So, the vote is intended to send a message rather than to implement policy. Democrats, who voted nearly unanimously for the bill, want to appeal to gun-control activists by delivering on what has been a top party priority for decades. But it’s not clear that what amounts to a symbolic vote is going to drive many votes toward supporters; it may even drive more votes in the opposite direction from what was intended.

But what it’s more likely to drive than votes are sales.

Just before the vote came down, the National Shooting Sports Foundation reported Americans own more than 24.4 million AR-15s and AK-47s. It also released a detailed breakdown from year to year that shows when sales of those rifles tend to spike. The vote, symbolic as it might be, is sure to have a nontrivial impact on how many AR-15s there are in the United States. It’s just that the number is going to go up instead of down.

Looking back to just before the ’94 ban was implemented, ARs and similar rifles were not nearly as popular as they are today. Only about 100,000 were sold in 1992. But that number had more than doubled by 1994, when the ban went into effect.

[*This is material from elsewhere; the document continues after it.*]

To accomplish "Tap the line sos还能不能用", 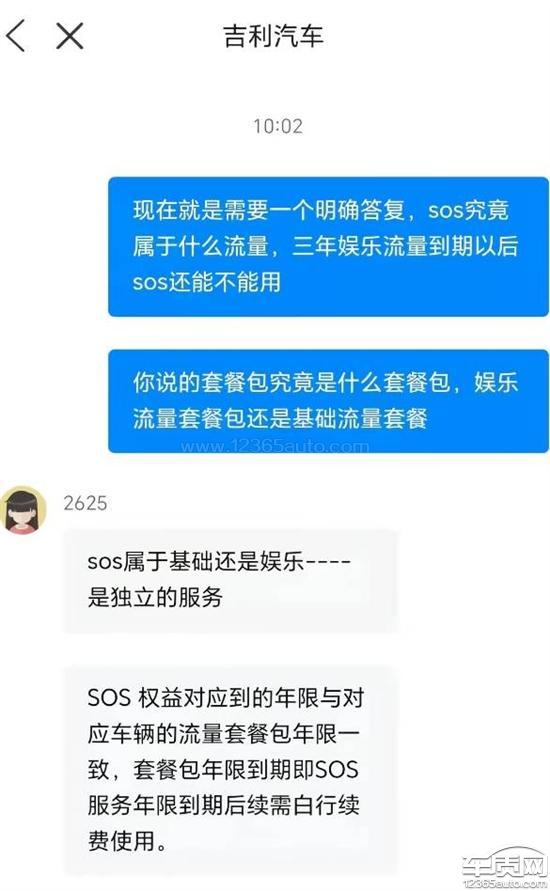I will tap(207, 282).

The ban did decrease sales for a while, cutting the total to about 70,000 in 1996. However, the focus on mostly cosmetic features meant the ban didn’t affect all ARs, and by the time it expired in 2004, sales had more than tripled from the years before the ban was implemented.

After the expiration of the ’94 ban, sales increased substantially over time. But clear spikes can be seen in the yearly data around elections and after major mass shootings, likely because those were the years when the possibility of a new ban was most acute.

So, expect a run-on AR-15s for those who can afford them. Who the hell am I kidding? Americans would whip out their credit card if it meant the government was coming for their guns. Still, have no fear—this new bill doesn’t have the votes in the Senate.